(Records excerpted from a collection)
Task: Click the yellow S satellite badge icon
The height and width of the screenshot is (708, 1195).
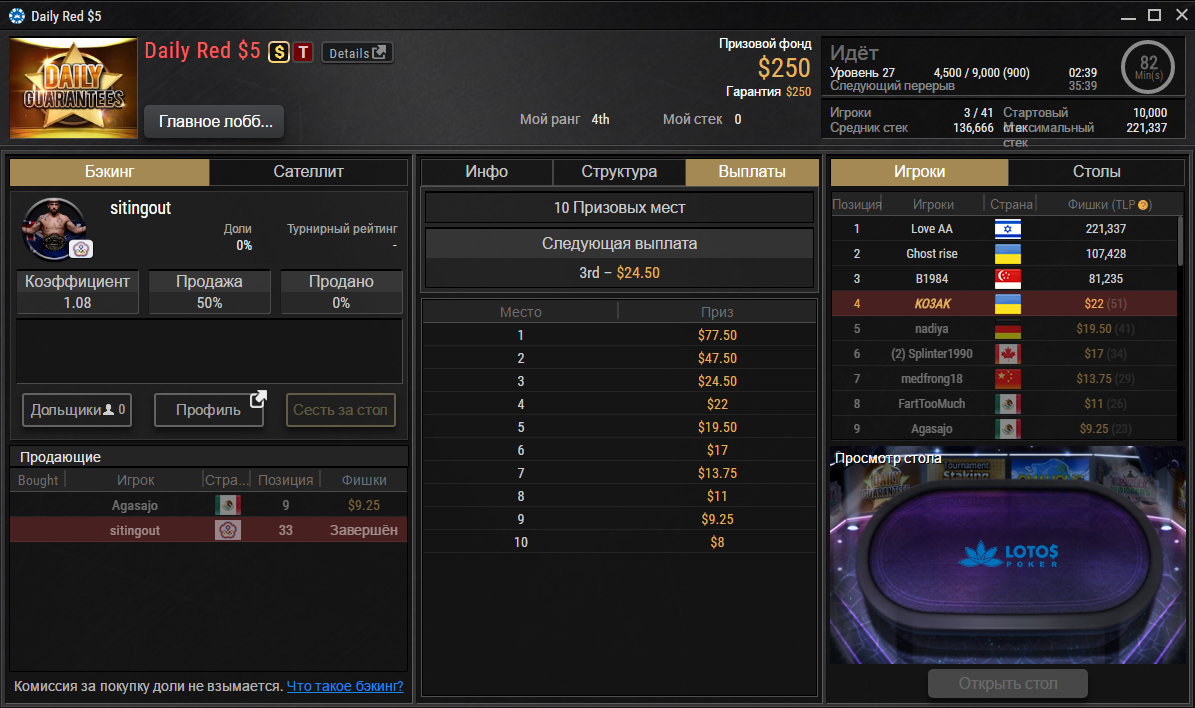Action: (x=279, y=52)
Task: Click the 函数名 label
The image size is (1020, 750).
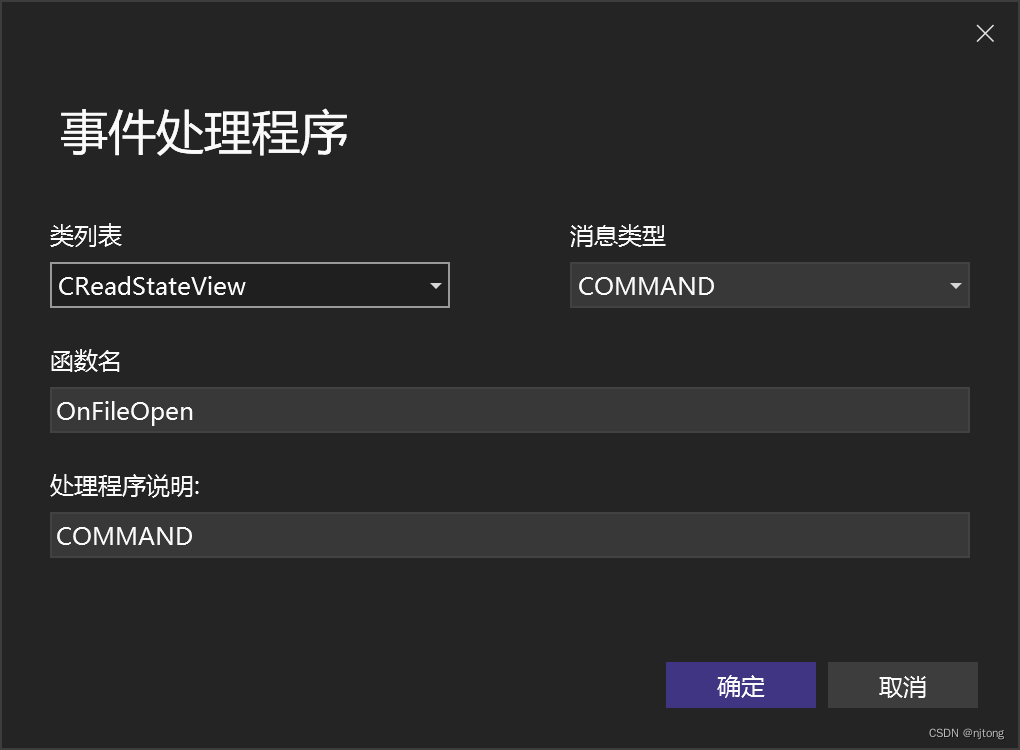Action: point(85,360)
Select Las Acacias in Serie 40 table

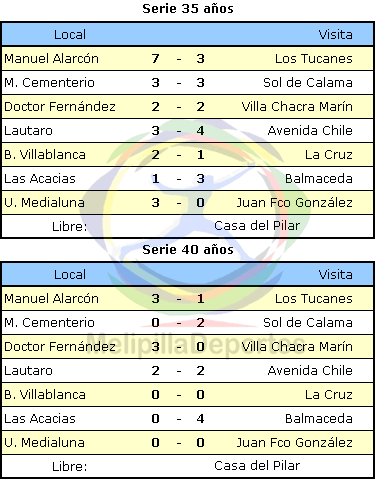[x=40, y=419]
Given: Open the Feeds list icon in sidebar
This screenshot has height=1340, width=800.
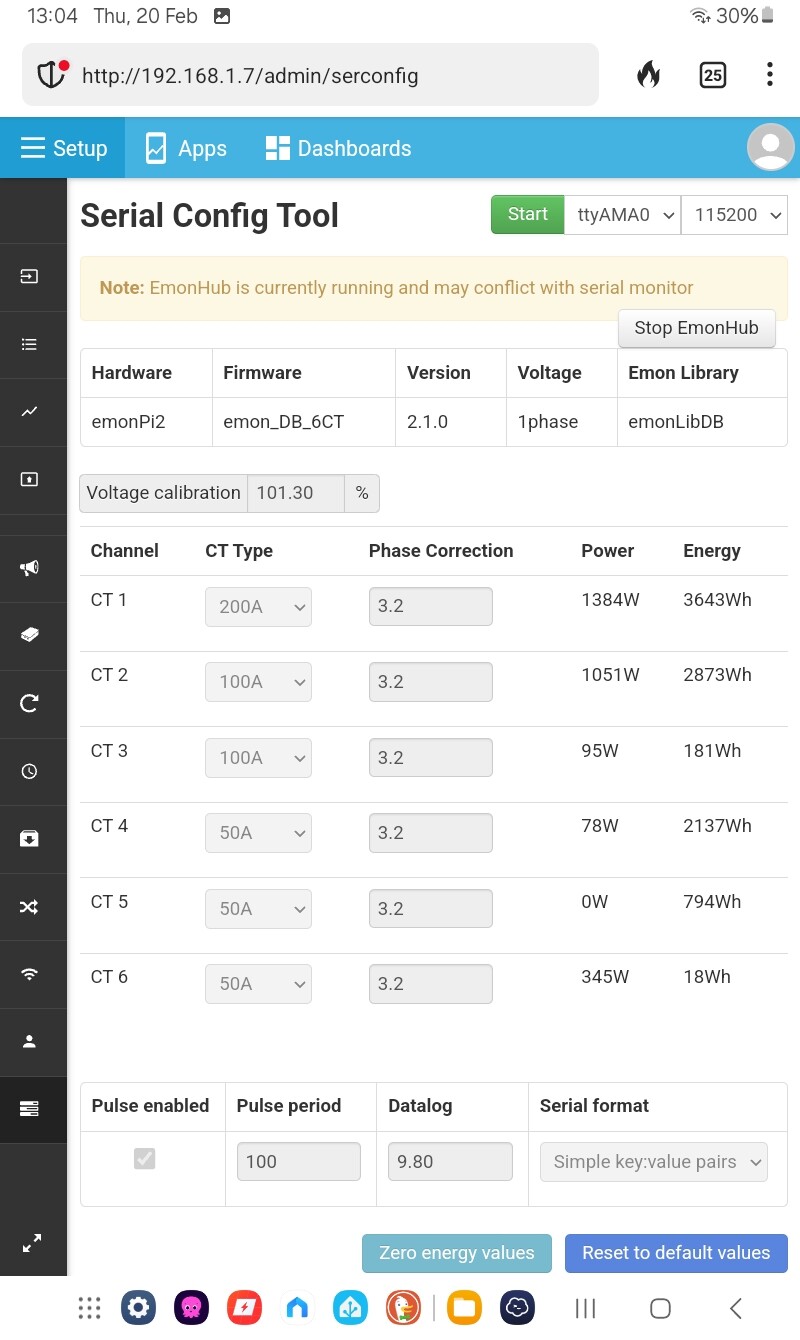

• [What the task requires]:
Return exactly the lines from the line with "The height and" through the last line of the data above, both included; pictures do not go in the answer.

• [The completed task]:
The height and width of the screenshot is (708, 1195).
Action: (x=279, y=52)
Task: Click the 函数名 label
The image size is (1020, 750).
Action: point(85,360)
Select Las Acacias in Serie 40 table

[x=40, y=419]
Given: Open the Feeds list icon in sidebar
This screenshot has height=1340, width=800.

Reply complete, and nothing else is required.